The banner, also called a scroll or ribbon, is the lettering carrier of Western tattooing. It is rarely the subject of a tattoo and almost always the frame for one: the strip of furled cloth that holds a name, a date, a motto, or a single word like MOM beneath a heart or across an eagle. Its visual language descends from heraldic banderoles, the ribbon scrolls that carried family mottos beneath a coat of arms, and from the speech scrolls of medieval and Renaissance art. By the early twentieth century it had become a foundational element of American traditional flash, standardized in the Bowery shops and refined by tattooers like Charlie Wagner and Sailor Jerry into a bold, readable form built to age. The banner remains one of the most common companion motifs in the trade, and its meaning is supplied almost entirely by what is written on it.

What does a banner tattoo mean?

A banner tattoo does not carry a fixed meaning on its own. It is a framing device, a canvas within a tattoo design, and its meaning comes from the words it holds and the image it accompanies. A banner reading MOM beneath a heart means devotion to a mother. A banner carrying two dates beneath a portrait means remembrance. A banner with a motto across an eagle means a creed. The banner is the grammar that turns a picture into a statement. This functional, secondary role is well documented in general histories of tattooing and is the reason the banner appears across nearly every Western tattoo style.

Where did the banner tattoo come from?

The tattoo banner draws on two older visual traditions. The first is heraldry, where a ribbon-like scroll called a banderole or escroll carried a family motto beneath a coat of arms. The second is the speech scroll of medieval and Renaissance art, the furled parchment streamer used to carry inscriptions, prophetic text, or the words of angels in painting and manuscript illumination. Both traditions established the convention of a strip of cloth or parchment that exists to hold text. Western tattooers inherited that convention and applied it to skin. By the early twentieth century the banner had become a standard component of American flash, where it served the practical purpose of anchoring an image to a specific name, date, or phrase.

What does a MOM banner tattoo mean?

A banner reading MOM, almost always paired with a heart and often a dagger or roses, is one of the most recognized tattoos in the world. It means love and devotion to a mother. The composition was popularized by American sailors in the 1930s and 1940s and spread through military culture, where servicemen marked the women waiting at home during long deployments. Sailor Jerry and his contemporaries made the heart-and-banner one of the defining images of the American traditional repertoire. Variants substitute DAD, SISTER, BROTHER, or a sweetheart's name in the same banner position. The format is stable enough that the banner shape alone signals the genre before the lettering is read.

What does a banner with dates mean?

A banner carrying dates, most often a date of birth and a date of death, turns an adjacent image into a memorial. Paired with a portrait, a praying-hands motif, a rose, or a cross, the dated banner marks a specific person and a specific span of life. This memorial use is one of the banner's oldest functions in Western tattooing and connects directly to the sailor practice of using the body as a permanent log of family ties and losses. The dates make the dedication specific. Without them, a memorial image stays general; with them, it names a person and a loss.

Where should I put a banner tattoo?

--- To be done ---
1: In the text on banner tattoos, which two older visual traditions does the tattoo banner draw on?
2: Translate this sentence from the banner tattoo text into French: "The banner is the grammar that turns a picture into a statement."

--- Data lines ---

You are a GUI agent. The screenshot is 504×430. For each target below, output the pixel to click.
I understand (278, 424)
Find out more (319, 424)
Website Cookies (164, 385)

--- Solutions to the tasks ---
1: Heraldry, where a scroll called a banderole or escroll carried a family motto beneath a coat of arms, and the speech scroll of medieval and Renaissance art.

2: La banderole est la grammaire qui transforme une image en déclaration.